Whilst Watt’s take on the idea deftly portrays its typical Antipodean setting - the sweltering suburban weekend, a visit to the local swimming pool the amateur cricket match with the magpies cawing in the background and so on - and  her use of paintings (her own), animated sequences, photo-montages and diagrams to deepen and extend her portrayal of her characters’ lives is novel, clever and effective her film suffers from the overwhelming glumness that is so programmatically consistent that at times it approaches the self-parodic.  And although no doubt it is a strategy which is at least partly determined by budgetary considerations, the fact that all the characters seemingly live a stone’s throw away from each other and their paths are constantly crossing somewhat de-stabilizes the typically Australian realist style (it was shot on Super 16mm) to which the film otherwise adheres.. 

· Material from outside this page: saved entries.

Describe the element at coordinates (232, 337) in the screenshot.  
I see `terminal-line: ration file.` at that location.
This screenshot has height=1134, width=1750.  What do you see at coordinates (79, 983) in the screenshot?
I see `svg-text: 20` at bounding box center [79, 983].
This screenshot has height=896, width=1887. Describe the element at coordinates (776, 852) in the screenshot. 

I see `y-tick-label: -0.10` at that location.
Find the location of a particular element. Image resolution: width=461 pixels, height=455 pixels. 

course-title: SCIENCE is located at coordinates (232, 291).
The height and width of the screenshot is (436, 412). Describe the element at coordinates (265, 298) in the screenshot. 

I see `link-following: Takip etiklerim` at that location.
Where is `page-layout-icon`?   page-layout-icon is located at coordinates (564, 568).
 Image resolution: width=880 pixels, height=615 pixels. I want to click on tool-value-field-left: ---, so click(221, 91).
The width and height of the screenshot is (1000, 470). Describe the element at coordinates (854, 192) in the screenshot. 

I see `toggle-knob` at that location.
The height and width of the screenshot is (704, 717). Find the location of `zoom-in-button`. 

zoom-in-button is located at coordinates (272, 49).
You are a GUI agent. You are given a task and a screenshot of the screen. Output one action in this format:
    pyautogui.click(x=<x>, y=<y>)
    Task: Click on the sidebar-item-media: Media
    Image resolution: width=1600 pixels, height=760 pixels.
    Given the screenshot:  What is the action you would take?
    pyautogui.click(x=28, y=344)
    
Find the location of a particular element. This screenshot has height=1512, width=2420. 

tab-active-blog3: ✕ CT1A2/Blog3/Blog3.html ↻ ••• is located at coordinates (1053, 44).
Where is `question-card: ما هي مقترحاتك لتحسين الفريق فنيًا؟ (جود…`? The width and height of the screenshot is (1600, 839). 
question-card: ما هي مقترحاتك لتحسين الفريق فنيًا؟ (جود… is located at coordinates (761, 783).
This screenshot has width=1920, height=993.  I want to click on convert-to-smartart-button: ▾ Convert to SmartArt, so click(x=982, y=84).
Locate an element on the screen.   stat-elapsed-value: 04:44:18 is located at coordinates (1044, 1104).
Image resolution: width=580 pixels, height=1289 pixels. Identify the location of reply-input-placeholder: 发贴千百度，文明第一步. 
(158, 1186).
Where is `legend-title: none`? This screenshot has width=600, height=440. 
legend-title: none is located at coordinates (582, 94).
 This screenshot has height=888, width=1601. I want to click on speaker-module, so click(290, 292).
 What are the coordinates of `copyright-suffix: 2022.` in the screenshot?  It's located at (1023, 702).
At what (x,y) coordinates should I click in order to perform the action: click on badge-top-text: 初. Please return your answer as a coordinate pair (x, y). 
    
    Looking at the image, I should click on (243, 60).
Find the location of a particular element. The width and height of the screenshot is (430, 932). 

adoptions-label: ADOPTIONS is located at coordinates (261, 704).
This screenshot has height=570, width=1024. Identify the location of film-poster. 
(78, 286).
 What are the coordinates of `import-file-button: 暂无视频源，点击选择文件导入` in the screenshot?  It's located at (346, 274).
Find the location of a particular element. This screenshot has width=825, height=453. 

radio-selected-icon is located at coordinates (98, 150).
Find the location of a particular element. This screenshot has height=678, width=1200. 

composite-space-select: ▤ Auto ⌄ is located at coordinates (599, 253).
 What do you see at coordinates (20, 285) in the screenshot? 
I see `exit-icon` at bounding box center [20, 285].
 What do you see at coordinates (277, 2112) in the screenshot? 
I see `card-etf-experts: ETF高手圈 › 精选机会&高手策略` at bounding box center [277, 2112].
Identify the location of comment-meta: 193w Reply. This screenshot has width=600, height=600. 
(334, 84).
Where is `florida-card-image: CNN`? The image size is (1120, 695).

Of course we are all more or less aware of the contingency and fragility of life, but not all of us all of the time. Nor do we all react to it in the same way. That is the essential shortcoming of Watts’ screenplay which needed more diversity and texture in its character’s responses to be credible. Only Anthony Hayes’ hot-headed journo provides some leavening to the stunned glumness which most characters face their lot in life although the  decision to make him a kind of symbolic presence representing the option of voluntary termination as a response to it all does not come off. One might also question the film’s conventionally reassuring and overly neat ending

For all that, Look Both Ways is an ambitious, thoughtful and well-made film and the performances are all first class with Justine Clarke and William McInnes believably everyday in the lead roles. The only real disappointment is Watt's choice of music which seems to be largely American alt-country. 

FYI: In a coincidence which Watt. a film-maker who mined her own life for her art, would, at least on one level appreciate, only months after finishing filming Look Both Ways was diagnosed with breast cancer. She made one more feature film – 2009’s My Year Without Sex, before passing in November 2011 aged 53.